*What is expected*:
Rewrite every line of the items below as a JSON list of strings, one string per line, skipping blank lines. Leave the pictures out of the answer.

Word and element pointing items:
^^^^
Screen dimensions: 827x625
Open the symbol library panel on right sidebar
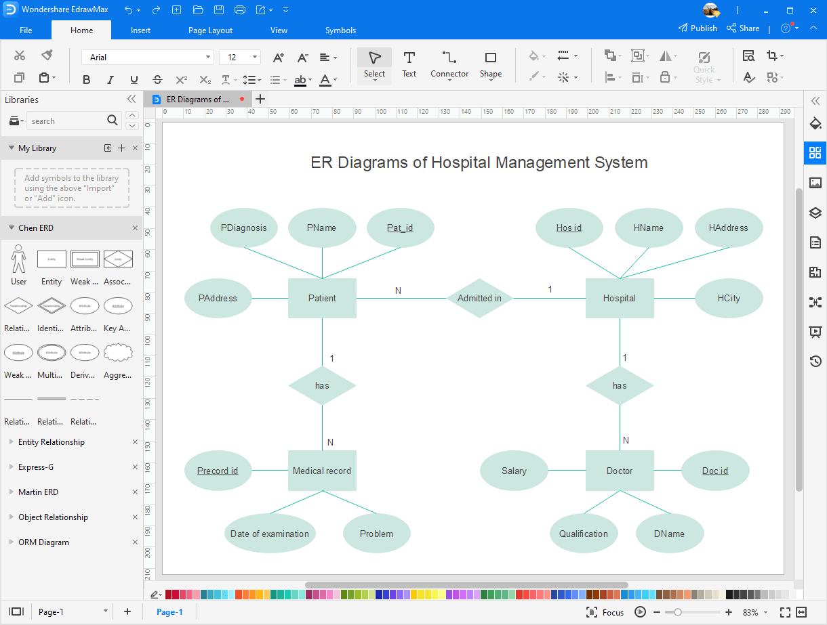(x=815, y=153)
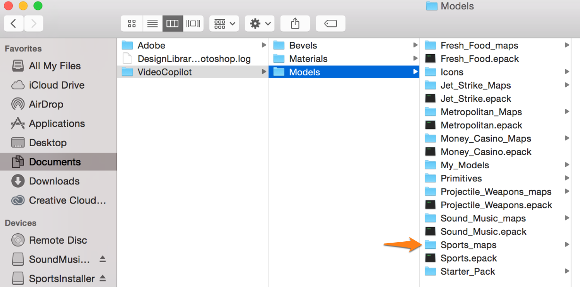Image resolution: width=580 pixels, height=287 pixels.
Task: Eject the SoundMusic disk
Action: click(103, 260)
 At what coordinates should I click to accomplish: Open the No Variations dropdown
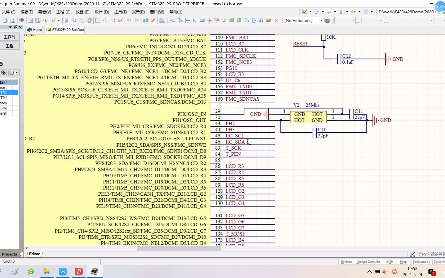(x=321, y=21)
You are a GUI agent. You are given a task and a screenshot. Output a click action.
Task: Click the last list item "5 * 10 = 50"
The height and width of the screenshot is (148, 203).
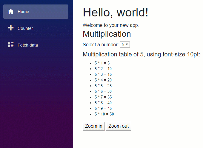pos(104,114)
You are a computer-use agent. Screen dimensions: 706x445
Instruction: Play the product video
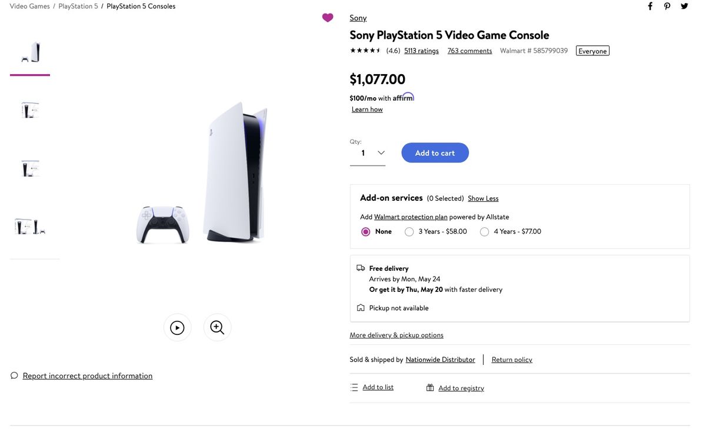[x=177, y=327]
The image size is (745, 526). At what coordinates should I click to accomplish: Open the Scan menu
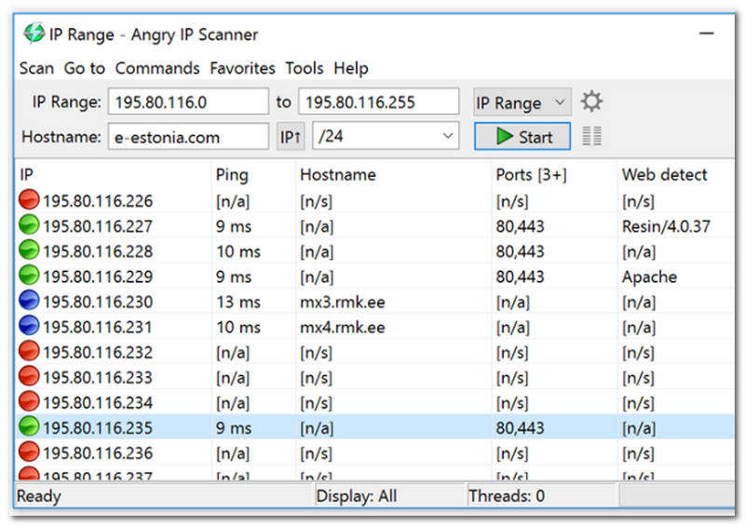coord(36,68)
^^^^
*The completed task*:
[
  "Screen dimensions: 827x625",
  "Open the symbol library panel on right sidebar",
  "(x=815, y=153)",
  "Image resolution: width=580 pixels, height=287 pixels.",
  "Task: Eject the SoundMusic disk",
  "Action: click(103, 260)",
  " At what coordinates should I click to accomplish: Open the No Variations dropdown",
  "(x=321, y=21)",
  "You are a GUI agent. You are given a task and a screenshot. Output a click action.",
  "Task: Click the last list item \"5 * 10 = 50\"",
  "The height and width of the screenshot is (148, 203).",
  "pos(104,114)",
  "You are a computer-use agent. Screen dimensions: 706x445",
  "Instruction: Play the product video",
  "[x=177, y=327]",
  "The image size is (745, 526). At what coordinates should I click to accomplish: Open the Scan menu",
  "coord(36,68)"
]